Problem 2.1 ICDCPO (I/O Clustering in Design Cost and Performance Optimization): Given an existing/initial stan-

dard cell placement, a set of I/O buffers (which has corresponding set of signal bumps)  $IO = \{io_1, \cdots, io_n\}$  and the current  $I_i$  associated with I/O buffer  $io_i$ , a set of power bumps  $P = \{p_1, p_2, \cdots, p_m\}$ , a user-specified voltage drop threshold vector  $\delta_{max}$ , the system matrix A for power network, a certain building cost for I/O buffer blocks, and a set of nets  $N = N_1 \cup N_2 \cup \cdots \cup N_k$ , find a solution to simultaneously suppress the design cost, the I/O wirelength for the placement, and voltage drop threshold violation for power network.
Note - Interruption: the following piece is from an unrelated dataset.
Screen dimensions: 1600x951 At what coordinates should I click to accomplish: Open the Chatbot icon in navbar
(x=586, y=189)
We divide the whole die into bins based on power bumps. Each bin has a certain amount of area for accommodating I/O buffers, obtained from the dead space or other pre-planned free space in existing placement and the building cost of buffer block. For some bins which are occupied fully or partially by memory blocks, the area of corresponding bins will be zero or much less than a certain amount. Thus we use P to represent the set of power bump bins as well. We define  $H = \{h_1, \dots, h_n\}$  to be the set of regions that the buffer  $io_i$  can possibly draw current from (shown in Fig. 4), similar to [12]. Each region contains a set of power bumps that the corresponding I/O buffer can use.



Fig. 4. The relationship between signal bump, power bump, power bump bin, I/O buffer possible positions, and possible current drawn region.
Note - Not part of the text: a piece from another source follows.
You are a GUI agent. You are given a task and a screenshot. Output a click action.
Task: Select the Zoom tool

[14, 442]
In next section, we introduce a cost function to minimize the I/O wirelength and total voltage drop in power network, and present an algorithm to solve the proposed problem. Note that the I/O wirelength we mention in this paper is wirelength estimation of connecting I/O buffer, signal bump, and I/O port of corresponding logic cells. It is not total wirelength estimation for the whole placement.

### 3. THE I/O CLUSTERING ALGORITHM IN DESIGN COST AND PERFORMANCE OPTIMIZATION

We first construct a network with embedded cost function and run a min-cost flow algorithm [1] to obtain the solution. The network graph G = (V, E) is constructed as follows, also see Fig. 5 for illustration.



Fig. 5. Network construction for ICDCPO. Some signal bump (corresponding I/O buffer) vertex  $io_i$  only connects to power bump bin vertices which are inside the possible current drawn region for  $io_i$ . Note that for each power bump bin vertex there is a specified capacity indicating the number of I/O it can accommodate. The dashed lines in the figure represent the connection between I/O buffers, signal bumps, and other logic cells. We use the corresponding wirelength (I/O wirelength) as a part of cost function.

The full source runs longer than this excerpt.